Human and AI Decision Making in a Game of Innovation and Imitation

Shiny
R
Machine learning
Author

Paul Simmering

Published

February 1, 2018

My master thesis (PDF) investigates the use of artificial intelligence (AI) in managerial decision making. The thesis was supervised by Assoc. Prof. Daniel S. Hain and Assoc. Prof. Roman Jurowetzki at Aalborg University.

I also gave a talk about it at a Research Plus conference in Cologne. You can find the slides here.

Current AI is narrow, specialized for single tasks and cannot be applied to others. However, recent developments in general game-playing algorithms suggest that AI will become more generally applicable. In managerial decision making, it could be used as a decision support systems or as an autonomous decision maker. This idea of an artificial business decision maker is studied along four research questions.

  1. How do AI and human thought processes differ?
  2. Do AIs and humans make qualitatively different business decisions?
  3. What are the dynamics of competition and cooperation between humans and AI?
  4. Are there potential problems in value alignment between a business and its AI?

The study approaches these questions by example of a business game. You can play the game online here. The code for the game is available on Github.

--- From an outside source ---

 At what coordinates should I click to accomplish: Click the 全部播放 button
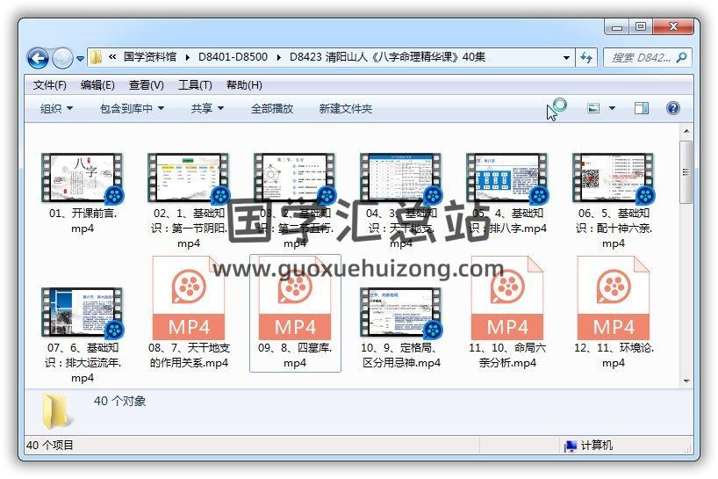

The game depicts competition between two firms in a consumer goods market and emphasizes innovation and imitation strategies in product development, as well as vertical and horizontal product differentiation. It is played by an AI and human participants. The agent combines Monte Carlo Tree Search with prediction of outcomes using an artificial neural network. Six human participants played two games each against that agent. While playing, they gave a think-aloud protocol. The research questions are answered by combining insights from a content analysis of the protocols and an analysis of the AI’s architecture and processes.

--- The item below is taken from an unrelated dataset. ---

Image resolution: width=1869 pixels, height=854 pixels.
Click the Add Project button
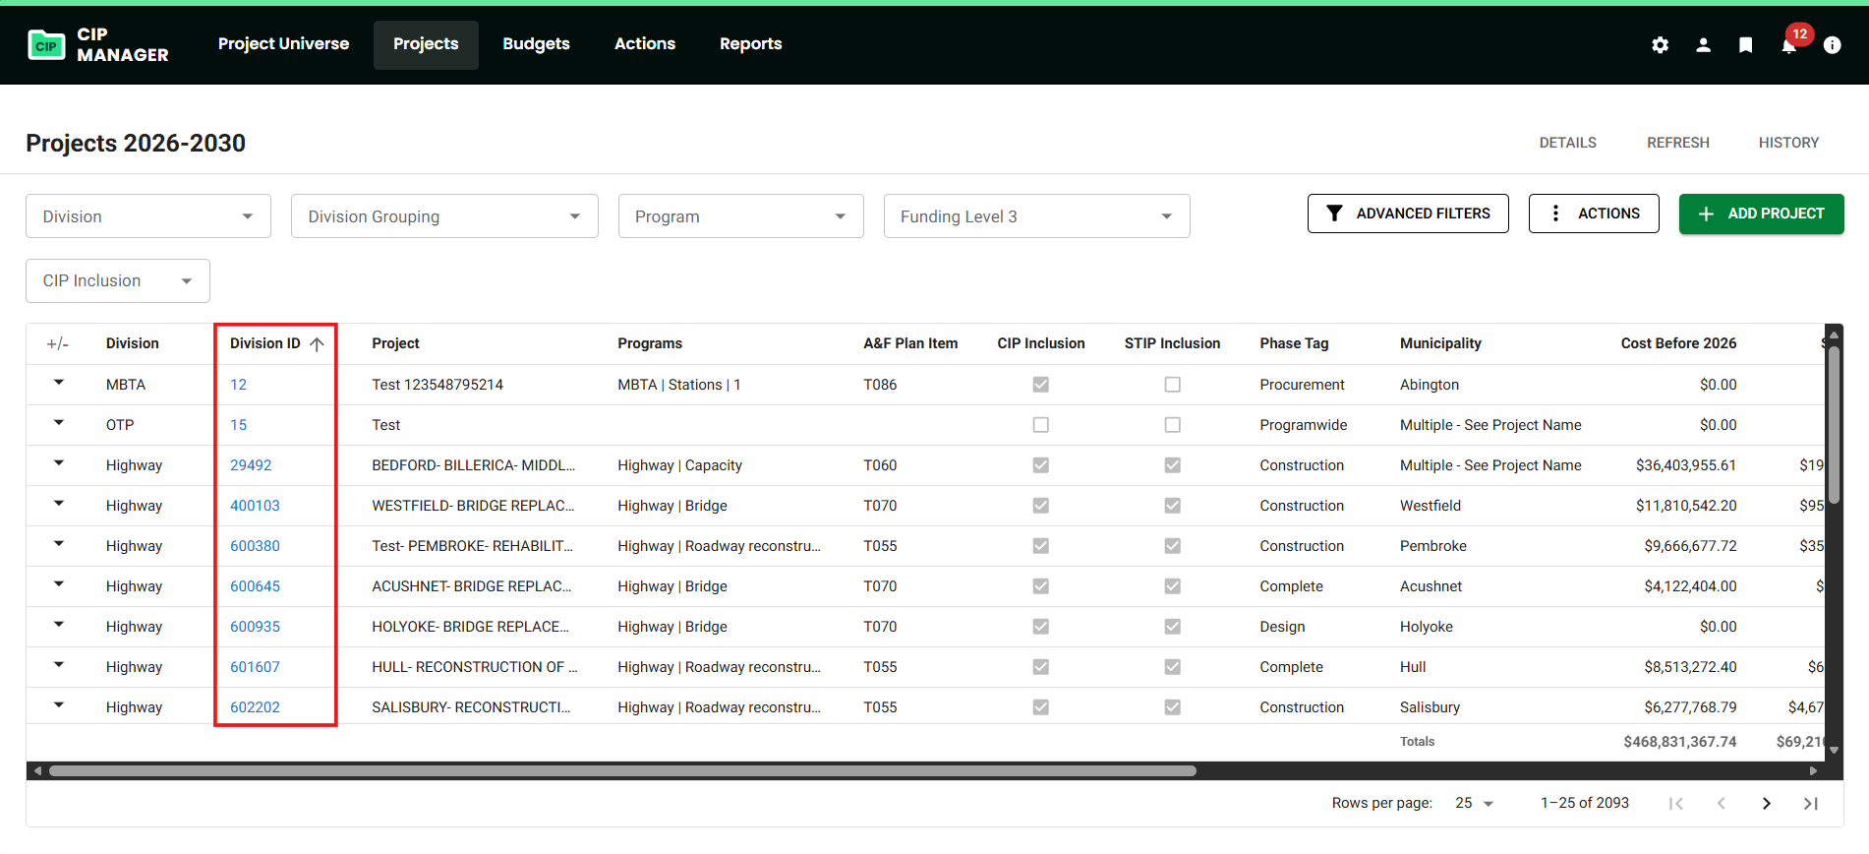tap(1761, 214)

The AI combines forward reasoning using tree search and evaluation of situations with artificial neural networks. This parallels humans’ thought processes that combine conscious, effortful thinking with unconscious, effortless evaluation. The differences lie in AI’s superior computational abilities, humans’ superior ability to learn from small samples and humans’ conscious and unconscious social behavior and emotions. The absence of this social behavior causes AI to act qualitatively differently – to consider actions that humans do not. This divergence can take the form of breaches of norms of reciprocity and unorthodox pursuit of a utility function. Instructing an AI is difficult, because humans have utility functions with many inputs that have complex relationships among each other, and may be unaware of elements until they come to bear. Value alignment is an on- going challenge for businesses and policy makers. Further, firms have to learn how to best incorporate AI in their decision making. This includes training employees in the use of AI assistants, developing transparent algorithms and developing an awareness for situations in which the use of AI is inappropriate for technical, legal or social reasons.